◆ Extrait du texte:
§ §

Exit le modèle de la leçon de choses
conçue comme leçon d'observation. Dès
l'école primaire, on n'apprend plus des « choses »,
mais des concepts : non plus le système digestif, mais
la digestion ; non plus les fonctions principales de la vie, mais la
construction du concept de vivant. Quant aux classifications
descriptives des trois règnes de la nature, qui faisaient le
corps du cours de sciences du Cours élémentaire au
Cours supérieur, elles perdent à la fois leur
légitimité pédagogique et leur
légitimité épistémologique.
- Le troisième coup mortel porté contre une
représentation positivo-scientiste de l'enseignement des
sciences à l'école primaire part du discrédit
philosophique profond dans lequel le positivisme est
tombé. Discrédit d'abord quant à l'idée
qu'il se fait de la valeur culturelle de la science, instrument du
progrès humain. Qui pourrait partager aujourd'hui
l'enthousiasme d'un Berthelot sur les bienfaits tous azimuts de la
science ; sur le bien-être matériel qu'elle procure
inévitablement aux individus; sur l'amélioration des
conditions de la vie sociale qu'elle provoque ; sur
l'élévation spirituelle de l'humanité qu'elle
apporte? Qui pourrait encore adhérer sans réserve au
mythe scientiste du progrès?

§ §

◆ Données fournies:
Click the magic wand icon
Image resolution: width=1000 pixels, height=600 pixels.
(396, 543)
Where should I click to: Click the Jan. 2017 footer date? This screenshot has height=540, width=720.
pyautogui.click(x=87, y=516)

§ §

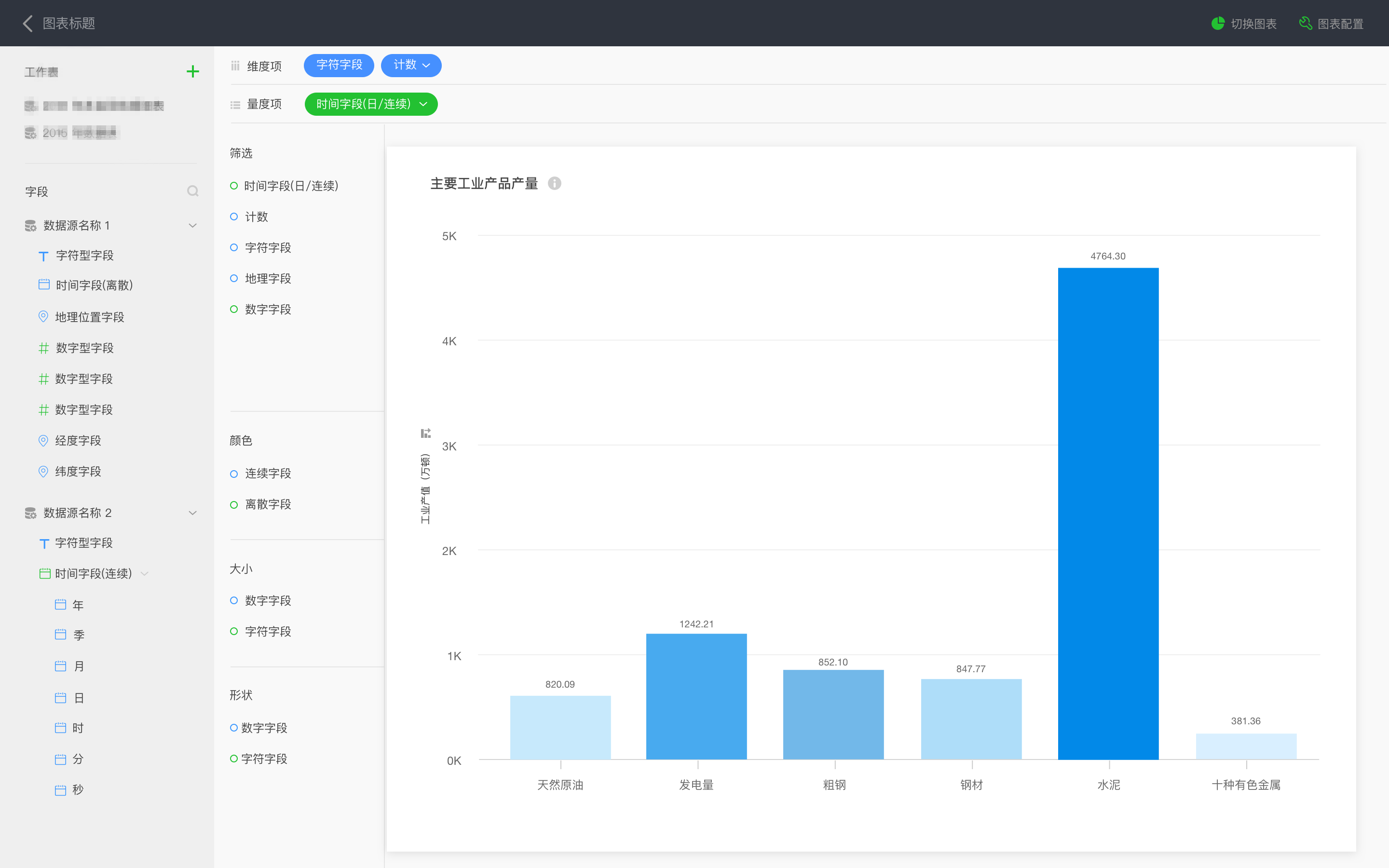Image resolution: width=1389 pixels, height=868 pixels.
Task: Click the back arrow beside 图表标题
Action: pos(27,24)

§ §

◆ Consignes:
(A) Transcrivez le passage de l'extrait sur l'enseignement des sciences compris entre « - Le troisième » et « scientiste du progrès? », bornes incluses.
(B) Extrayez de la liste, à l'identique, les lignes allant de celle qui contient « Click the magic wand icon » jusqu'à celle qui contient « pyautogui.click(x=87, y=516) », toutes deux incluses.
La liste qui précède n'a aucun rapport avec l'extrait.

◆ Résultats:
(A)
- Le troisième coup mortel porté contre une
représentation positivo-scientiste de l'enseignement des
sciences à l'école primaire part du discrédit
philosophique profond dans lequel le positivisme est
tombé. Discrédit d'abord quant à l'idée
qu'il se fait de la valeur culturelle de la science, instrument du
progrès humain. Qui pourrait partager aujourd'hui
l'enthousiasme d'un Berthelot sur les bienfaits tous azimuts de la
science ; sur le bien-être matériel qu'elle procure
inévitablement aux individus; sur l'amélioration des
conditions de la vie sociale qu'elle provoque ; sur
l'élévation spirituelle de l'humanité qu'elle
apporte? Qui pourrait encore adhérer sans réserve au
mythe scientiste du progrès?

(B)
Click the magic wand icon
Image resolution: width=1000 pixels, height=600 pixels.
(396, 543)
Where should I click to: Click the Jan. 2017 footer date? This screenshot has height=540, width=720.
pyautogui.click(x=87, y=516)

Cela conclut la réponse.